O, tal vez, todo se reduzca en mi caso a la necesidad personal de mantener una sombra de buena fe en algunos pocos políticos virtuosos que mantengan la ejemplaridad que para ellos pedía ya Cicerón: gente que se dedique a hacer cosas honestas y útiles para la mayoría. La política, tanto como la educación –o lo que es lo mismo: toda la vida social en lo que tiene de vocación de permanencia entre generaciones– se basa en la ejemplaridad, en el papel de espejos que repiten modelos que crean imitación. Y, aunque de ese mecanismo depende la supervivencia de cualquier sistema social jerárquico –más aún el de las democracias, que se basan en la elección–, todos los espejos se están haciendo añicos.

Da grima, en este sentido, ver a maestros manifestándose pidiendo el respeto –con pancartas y todo, como las víctimas de una reconversión industrial– o aprobando, en comidillas gremiales, la declaración de autoridad pública de que los ha hecho objeto la Comunidad de Madrid. En el olvido freudiano de que el respeto nace del propio –la "dignitas", la propia ejemplaridad, el reconocimiento de la propia naturaleza de espejo del que se dedica a enseñar– y no se pide como una subida de sueldo.

La noticia, en fin, da pie también a recordar –con desgana, eso sí, y escribiéndolo con tinta de limón– el derroche de dinero público, tan poco ejemplarizante, que en la derrama caprichosa de los sucesivos gobiernos españoles, ha ido y va a tantas fundaciones de la nada –por rescatar el exabrupto de Alfonso Guerra a propósito de los, ya viejos, renovadores del PSOE–. Entre ellas, alguna tan laboriosa como la FAES –qué inquietante el eco falangista de sus siglas– de Aznar que se ha embolsado hace poco más de 170 mil euros con los que ha costeado, por ejemplo, un libro reciente que niega el cambio climático, con la habitual falta de complejos de su fundador.

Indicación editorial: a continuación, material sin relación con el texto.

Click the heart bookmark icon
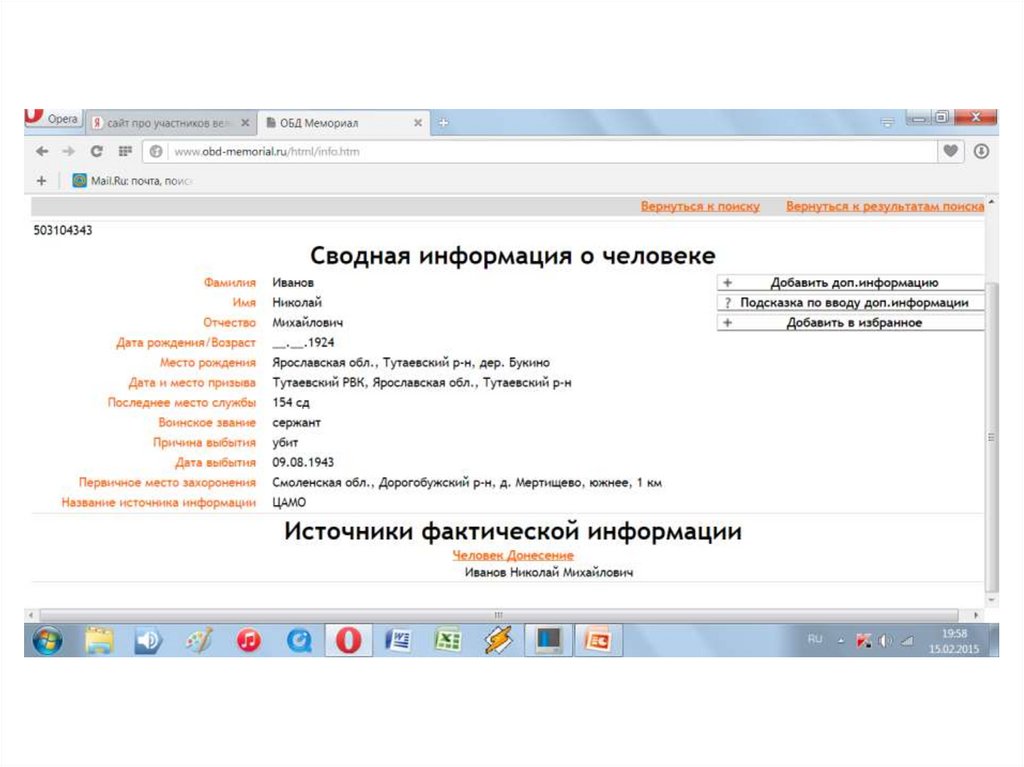click(950, 151)
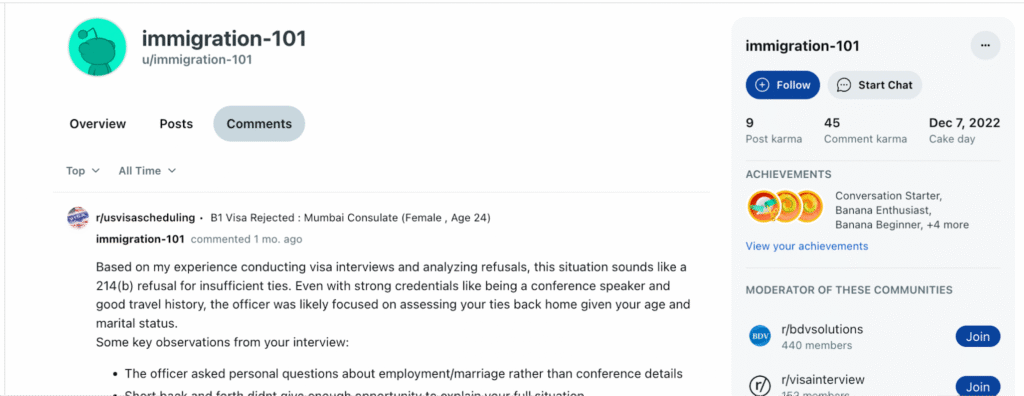Click the r/bdvsolutions BDV community icon
This screenshot has height=396, width=1024.
pyautogui.click(x=760, y=337)
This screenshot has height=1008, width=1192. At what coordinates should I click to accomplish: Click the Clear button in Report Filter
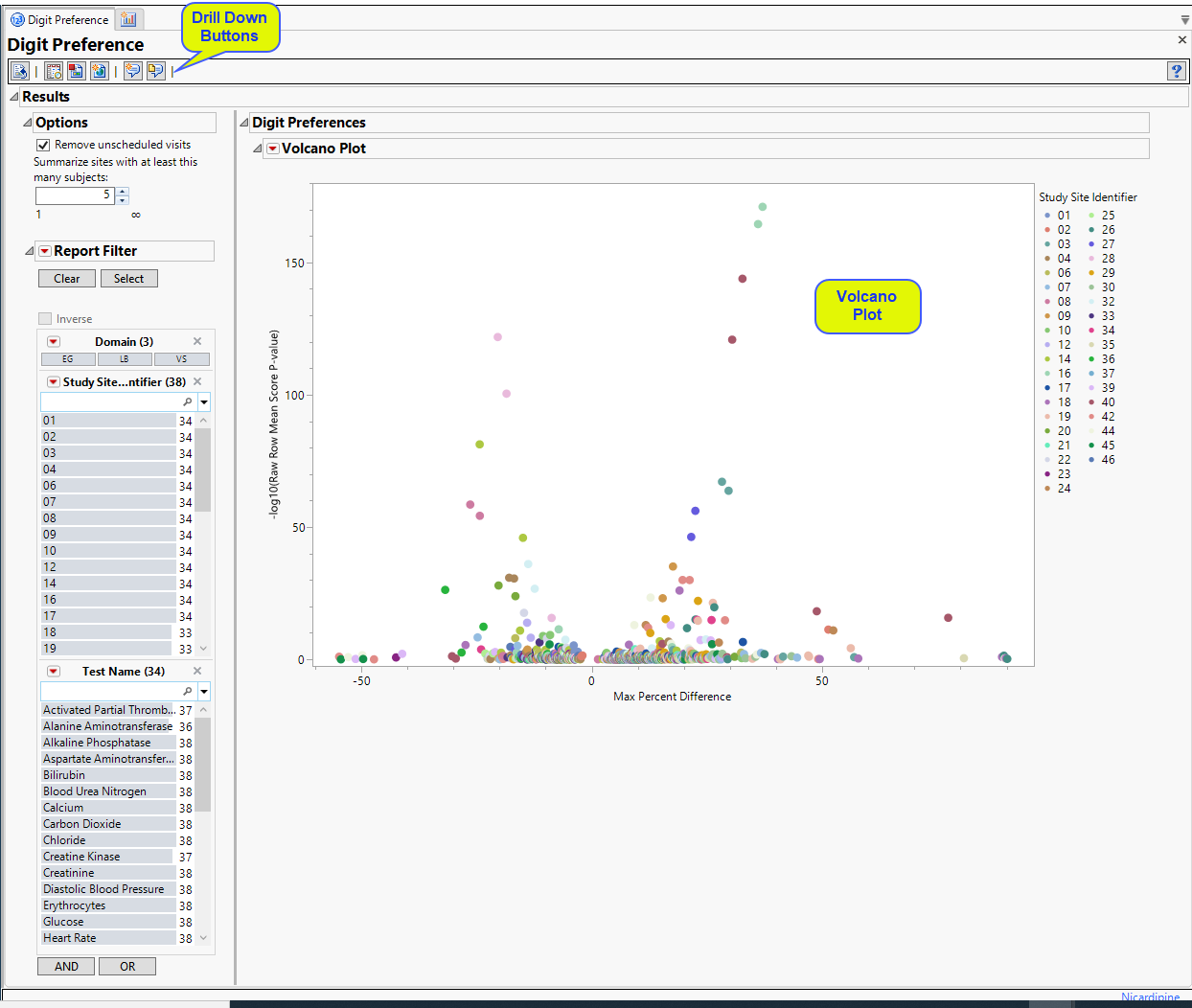pyautogui.click(x=67, y=279)
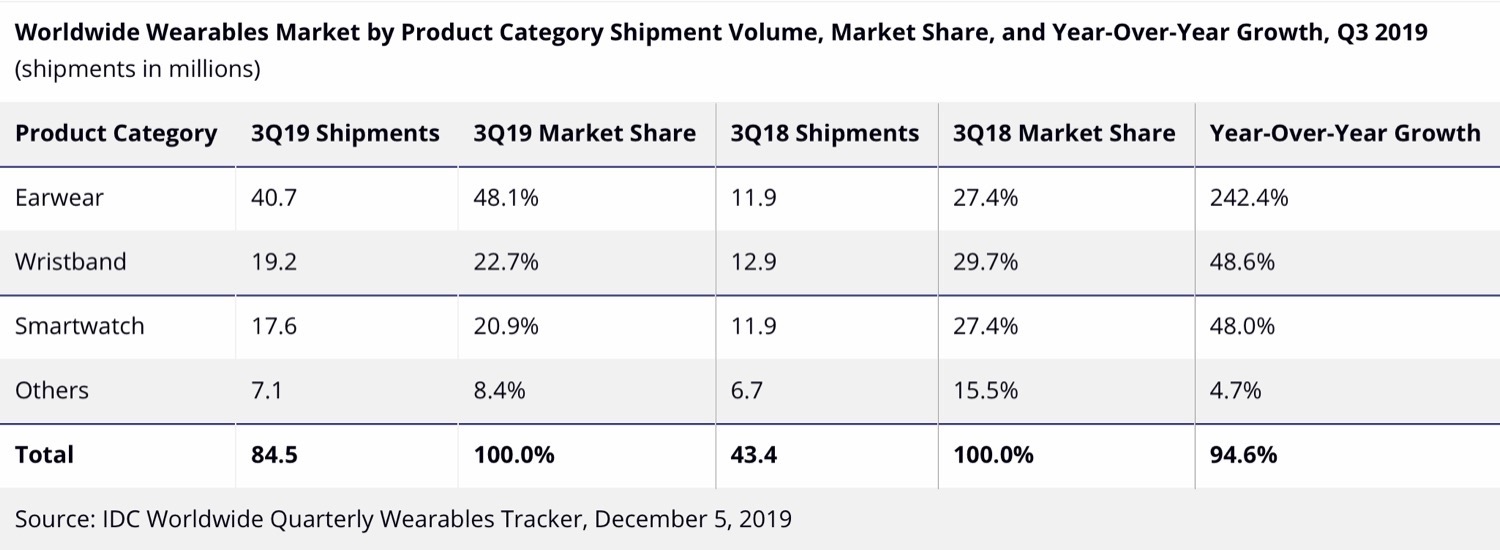This screenshot has width=1500, height=550.
Task: Select the Others row label
Action: (x=52, y=390)
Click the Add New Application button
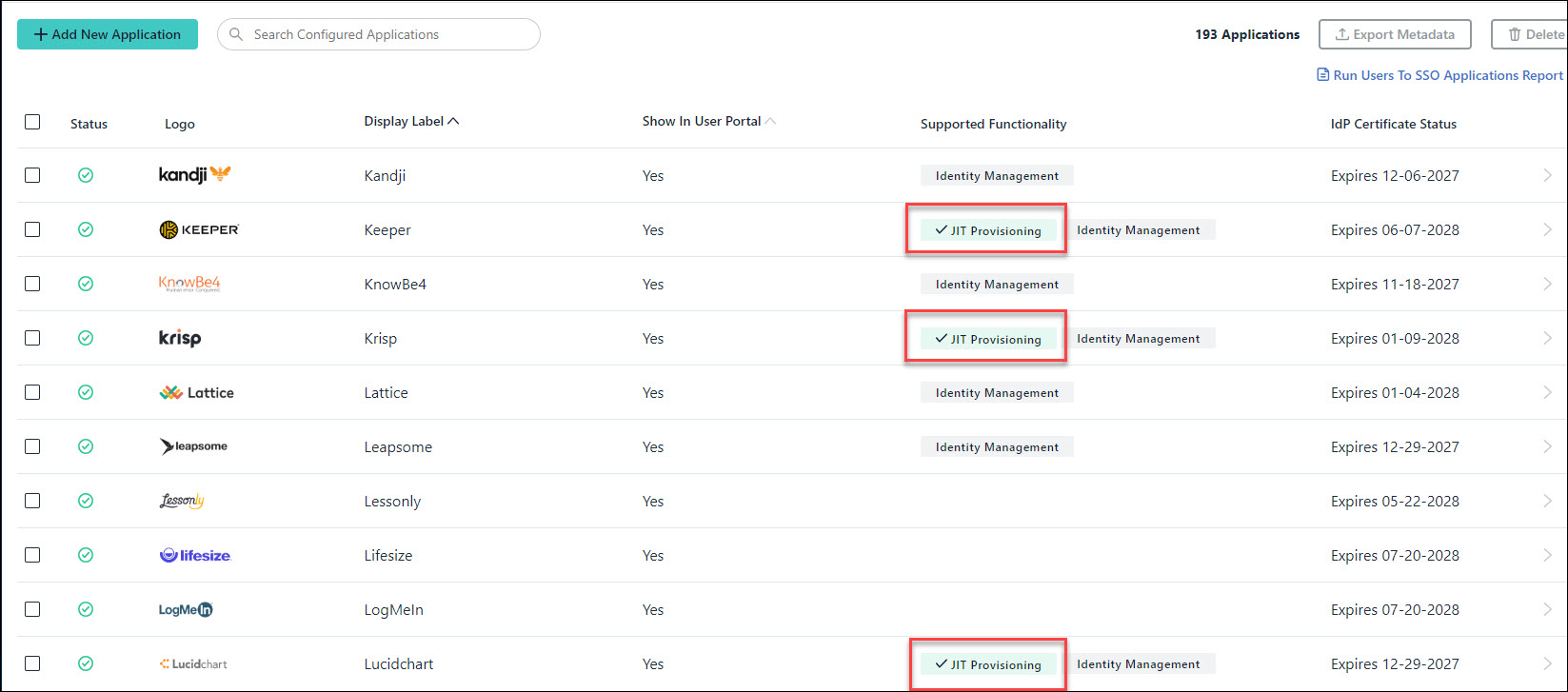1568x692 pixels. click(x=107, y=33)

Hasta hace unos años subvencionábamos con nuestros limados sueldos a una fundación que llevaba como santo y seña al mismísimo general Franco. O, por acabarlo aquí, la sopa boba, tan cara y pública, con que alimentamos entre todos a los centros de enseñanza privada "ma non tropo"...

A uno le gustaría que López Garrido pudiera dejar clara su inocencia judicial, más que nada por no oír de nuevo el estruendo de un espejo roto. La imagen que nos devolvía de él el suyo, siempre discreta, desgranando de vez en vez bien hilvanadas razones y educadas palabras, o su rostro de prócer clásico, de mirada algo cansada y triste, tal vez mereciera la pena persistir sin romperse, en esa labor que le ocupa ahora, que queremos creer, como el clásico, virtuosa y útil.